# To do
A – Reproduce the stretch of the post on Cocoon regexp matching from "There are examples" through "http://permalink.gmane.org/gmane.comp.jakarta.regexp.user/168).", putting "negative look-ahead" in place of "negative lookahead".
B – In the post on Cocoon regexp matching, what exception does jakarta-regexp give for the negative lookahead pattern?

── Excerpted passage

There are examples of regexp matchers in the core sitemap. I'm pretty
poor with regular expressions, if you don't know what to put in the
pattern ask here, I'm sure there will be someone who can tell you how
to match
**.html but not (**/menu-*.html or **/body-*.html or **/tabs-*.html)
(I think they are the only ones you need to avoid).
So this would be something like ^(?!tab-|menu-|body-).*.html$ and
^.*/(?!tab-|menu-|body-).*.html$ respectivly.
Unfortunatly jakarta-regexp (which is used inside cocoon) doesn't seem
to support the negative lookahead (?!...) and gives me a
'RESyntaxException: Syntax error: Missing operand to closure'.
This already been reported on the regexp mailing list (See:
http://permalink.gmane.org/gmane.comp.jakarta.regexp.user/168).
Too bad - jakarta-oro supports perl5 regexps.
I'll go hunting for a supported regexp and will report in later.
Since I promised an update:
A working regular expression (without negative lookahead) is the following:
^(([^t^m^b].*)|((t[^a].*)|(ta[^b].*)|(tab[^\-].*))|((m[^e].*)|(me[^n].*)|(men[^u].*)|(menu[^\-].*))|((b[^o].*)|(bo[^d].*)|(bod[^y].*)|(body[^\-].*)))\.html$
But then again jakarta-regexp leaves me standing in the cold with:
java.lang.StackOverflowError
at org.apache.regexp.RE.matchNodes(Unknown Source)
at org.apache.regexp.RE.matchNodes(Unknown Source)
...
at
org.apache.cocoon.matching.AbstractRegexpMatcher.preparedMatch(AbstractRegexpMatcher.java:86)
Again jakarta-oro matches this without problems.
*sigh*
Torsten

────
── Extracted data

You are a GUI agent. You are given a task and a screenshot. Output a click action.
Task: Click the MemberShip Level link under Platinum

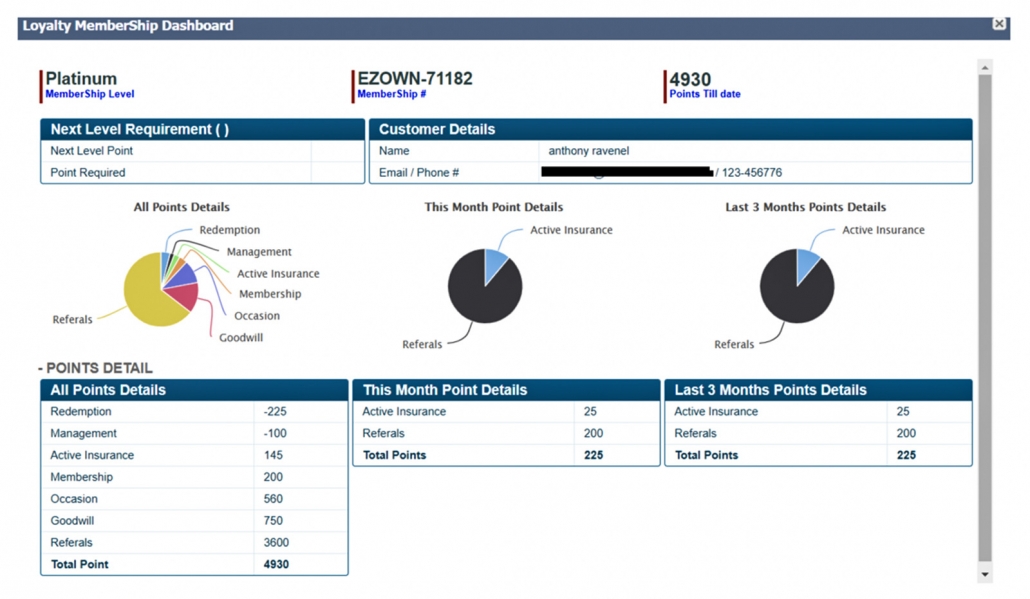point(90,94)
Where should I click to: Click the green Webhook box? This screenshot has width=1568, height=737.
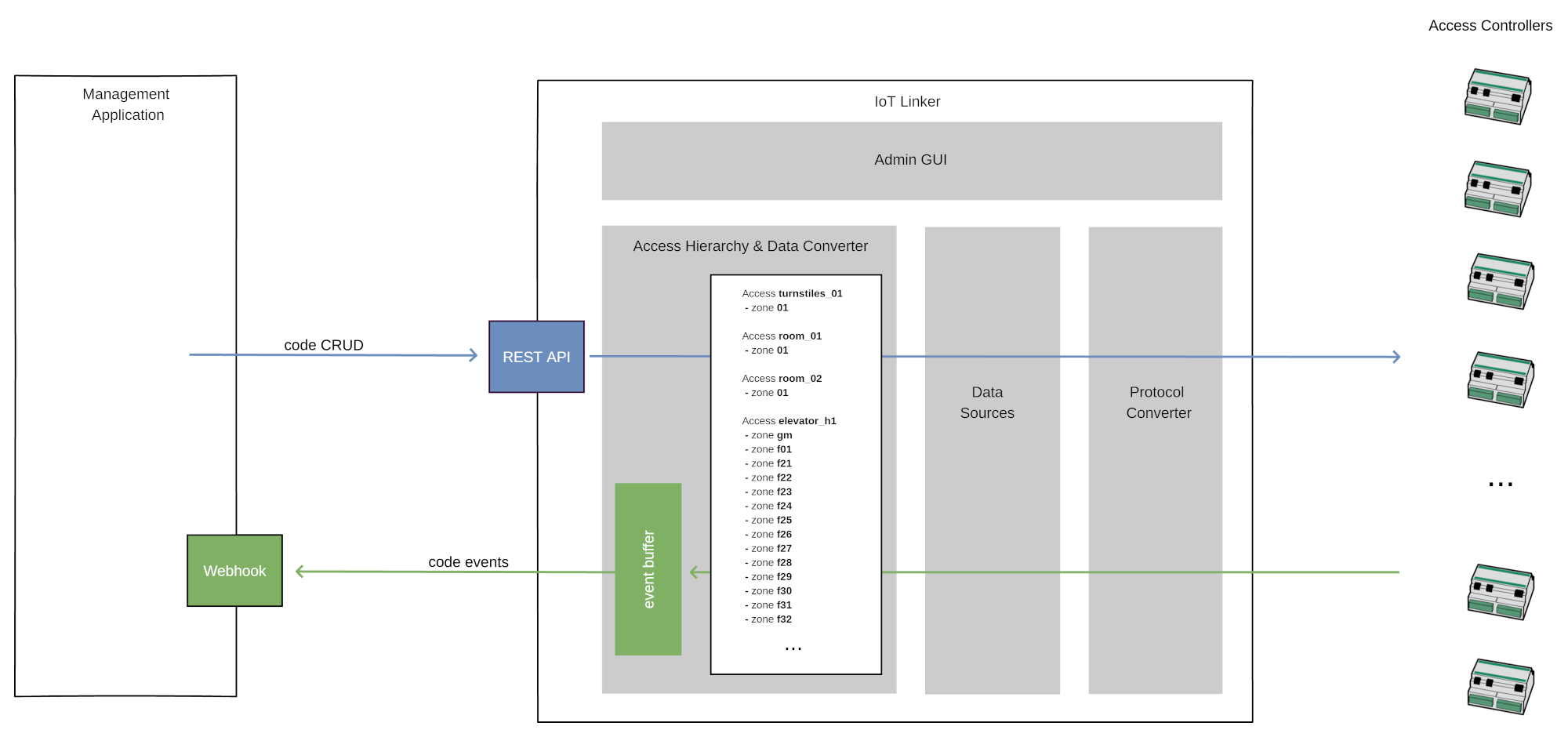[234, 571]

────

# Problem solutions
A –
There are examples of regexp matchers in the core sitemap. I'm pretty
poor with regular expressions, if you don't know what to put in the
pattern ask here, I'm sure there will be someone who can tell you how
to match
**.html but not (**/menu-*.html or **/body-*.html or **/tabs-*.html)
(I think they are the only ones you need to avoid).
So this would be something like ^(?!tab-|menu-|body-).*.html$ and
^.*/(?!tab-|menu-|body-).*.html$ respectivly.
Unfortunatly jakarta-regexp (which is used inside cocoon) doesn't seem
to support the negative look-ahead (?!...) and gives me a
'RESyntaxException: Syntax error: Missing operand to closure'.
This already been reported on the regexp mailing list (See:
http://permalink.gmane.org/gmane.comp.jakarta.regexp.user/168).

B – 'RESyntaxException: Syntax error: Missing operand to closure'